### TASK INSTRUCTIONS
Retype, without pictures, the line holding "Image resolution: width=724" and each line below it through the final line.
++++++++++++++++++++
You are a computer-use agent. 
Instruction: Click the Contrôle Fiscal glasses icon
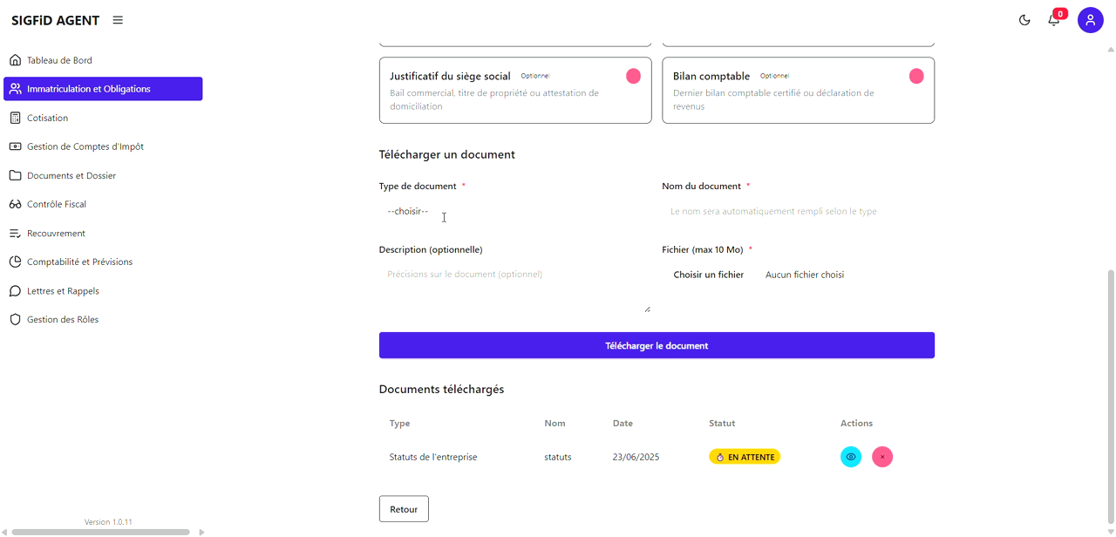click(15, 204)
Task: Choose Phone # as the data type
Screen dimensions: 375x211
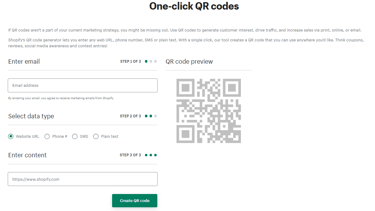Action: click(x=47, y=136)
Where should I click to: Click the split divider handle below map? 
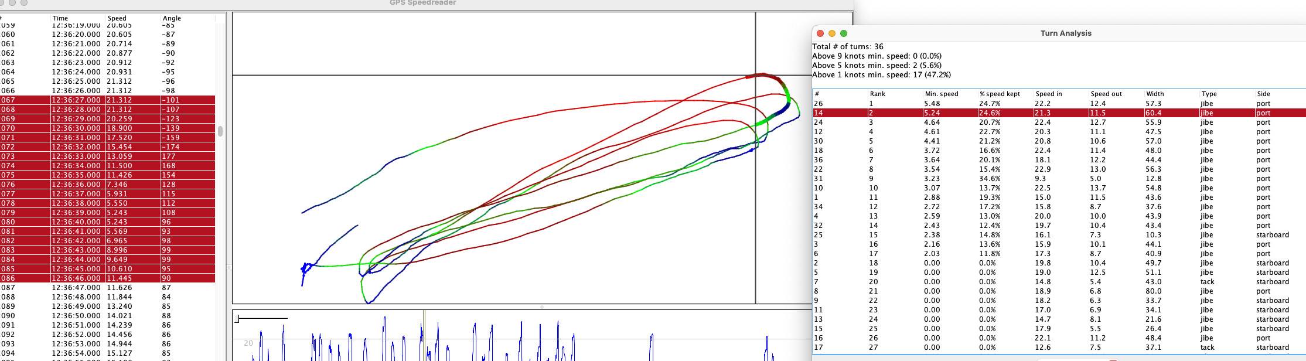[541, 306]
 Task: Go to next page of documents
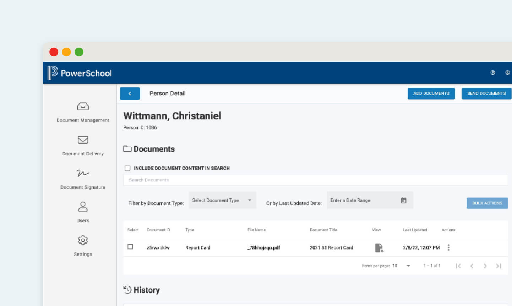point(485,266)
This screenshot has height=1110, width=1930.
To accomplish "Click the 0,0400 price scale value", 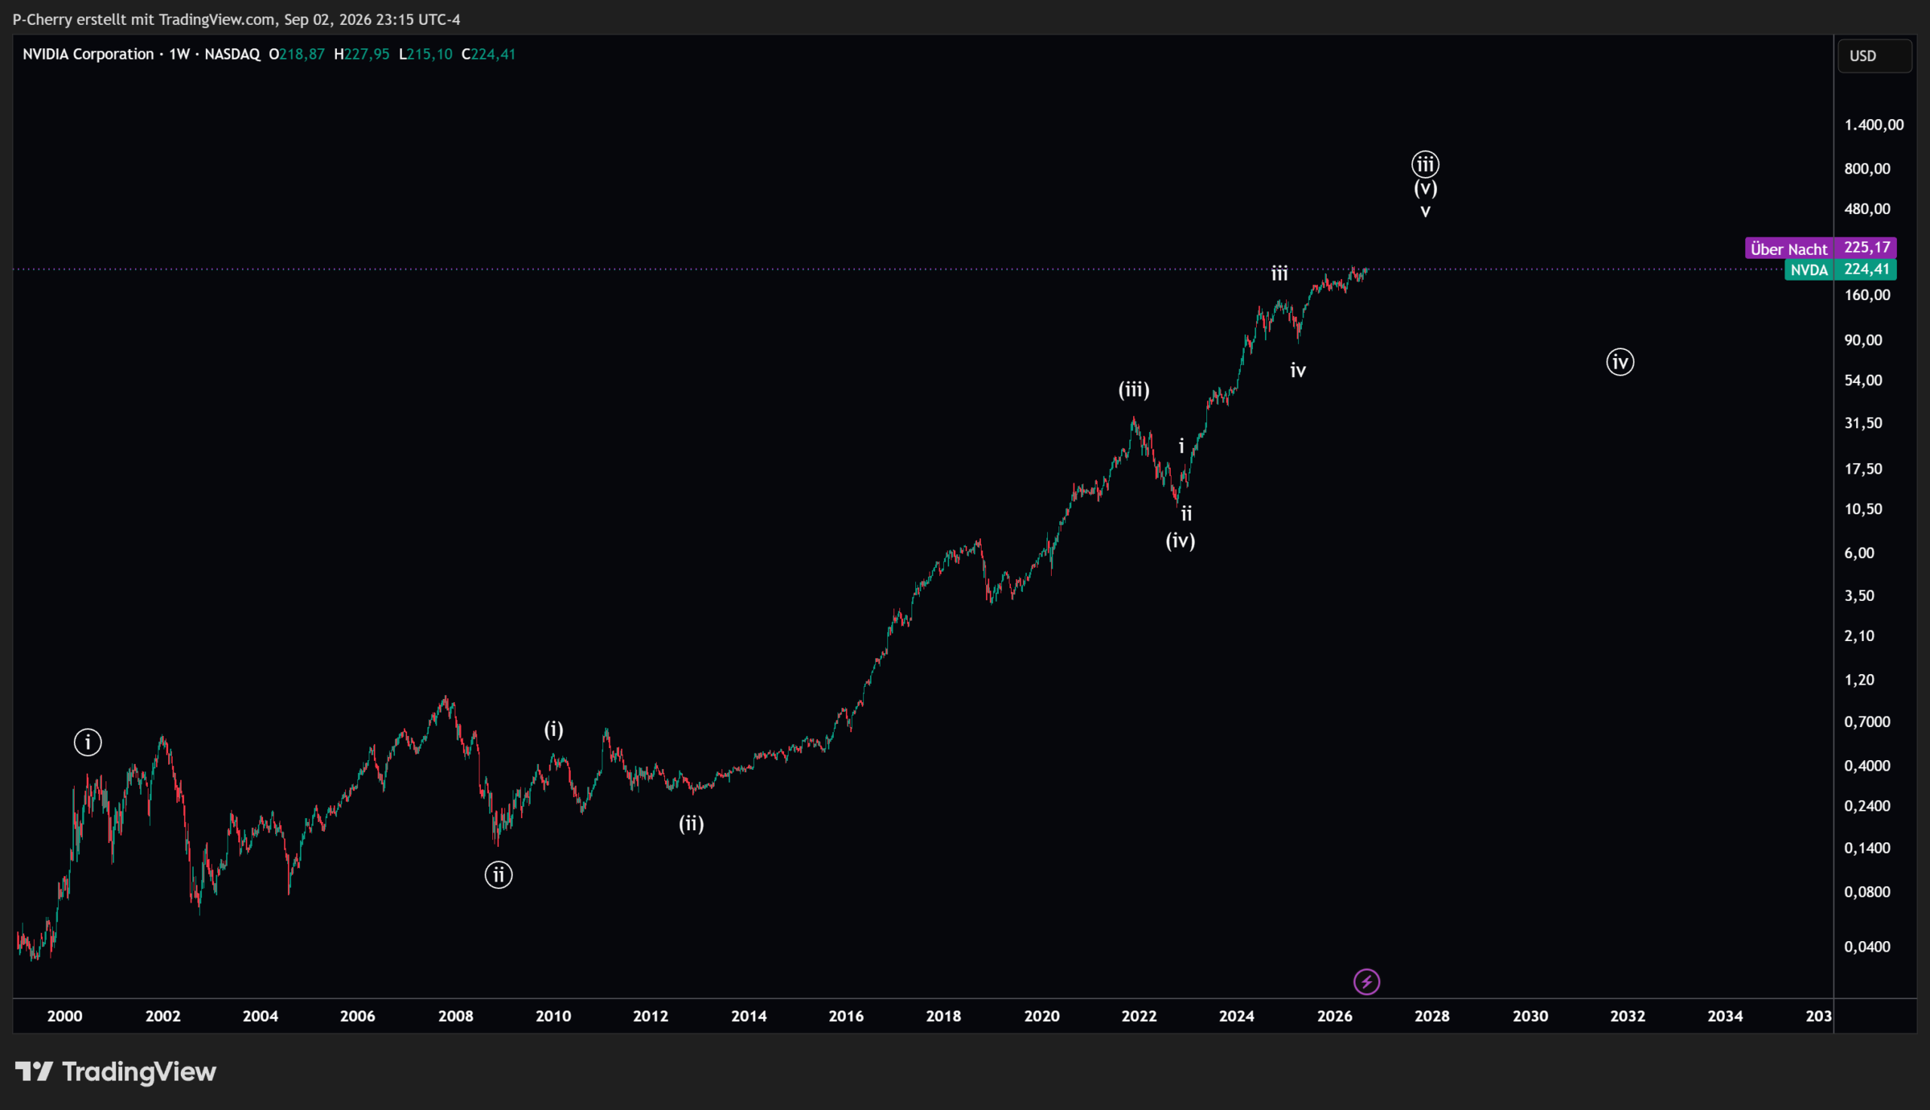I will click(1867, 947).
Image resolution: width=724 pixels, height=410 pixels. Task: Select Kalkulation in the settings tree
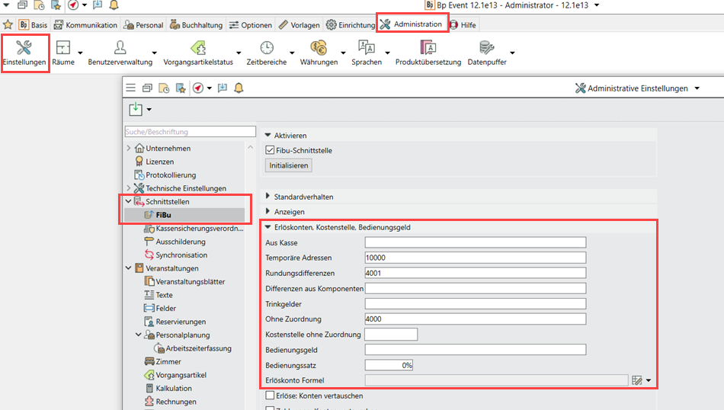tap(173, 389)
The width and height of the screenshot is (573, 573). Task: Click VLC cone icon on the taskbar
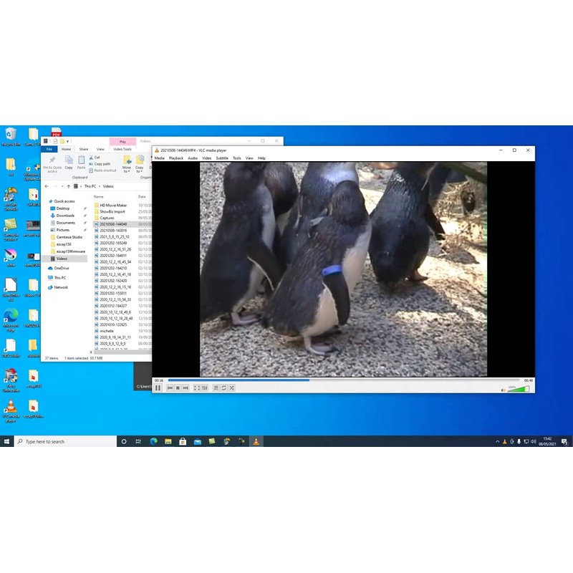256,442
++++++++++++++++++++
### ANSWER TO THIS PROBLEM
Image resolution: width=724 pixels, height=410 pixels. Task: Select Kalkulation in the settings tree
tap(173, 389)
The width and height of the screenshot is (573, 573). Task: Click VLC cone icon on the taskbar
256,442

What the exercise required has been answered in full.